Last week the Federal Circuit heard oral arguments during its September sitting in Washington DC. Here is a short recap of Keith Manufacturing Co. v. Butterfield, one of the argued cases we’re following. The case stands out for two reasons: the appellant did not file any reply brief, and the appellee did not make any oral argument.
As previewed on this blog, this case presents the issue of whether a “stipulated dismissal with prejudice functions as a ‘judgment’ under Fed. R. Civ. P. 54(a), allowing the defendant to move for an award of attorney’s fees.” This is an important question because whether attorneys’ fees may be sought after a stipulated dismissal with prejudice will no doubt impact parties’ decisions to enter into stipulated judgments to resolve disputes. Judges Taranto, Clevenger, and Hughes heard the oral argument.

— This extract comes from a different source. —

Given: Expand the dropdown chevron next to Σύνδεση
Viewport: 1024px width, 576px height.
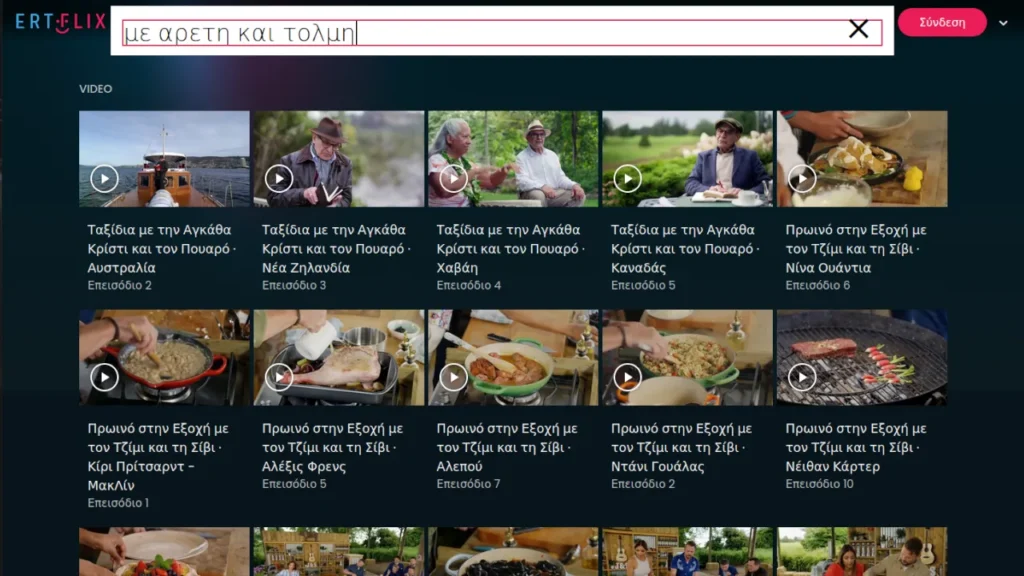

Shawn Kolitch argued on behalf of the appellant, Butterfield. He emphasized that treating a stipulated dismissal as a final judgment is not inconsistent with the Supreme Court’s holding in Microsoft v. Baker, nor is it inconsistent with the “law on prevailing party determination.” Kolitch then focused the judges on two questions: “what is a judgment” and “whether a stipulated dismissal is a judgment.” In response to a question about Tenth Circuit precedent, Kolitch agreed that in the Tenth Circuit a judgment “includes a decree,” which covers all appealable orders. Kolitch explained that a stipulated dismissal should be included as a judgment because it “decides something” and has preclusive effects on the plaintiff.
Bruce Kaser, representing appellee Keith Manufacturing, did not make any oral argument, but rather chose to stand on the briefs. The judges appeared surprised, going so far as to ask Kaser if he would rely upon his briefs and not make any oral argument “even if you are going to lose on what you said in your briefs.” Kaser stood his ground, responding “[w]e will stand on what we have to say in our briefs.” As a result, the judges did not ask Kaser any questions.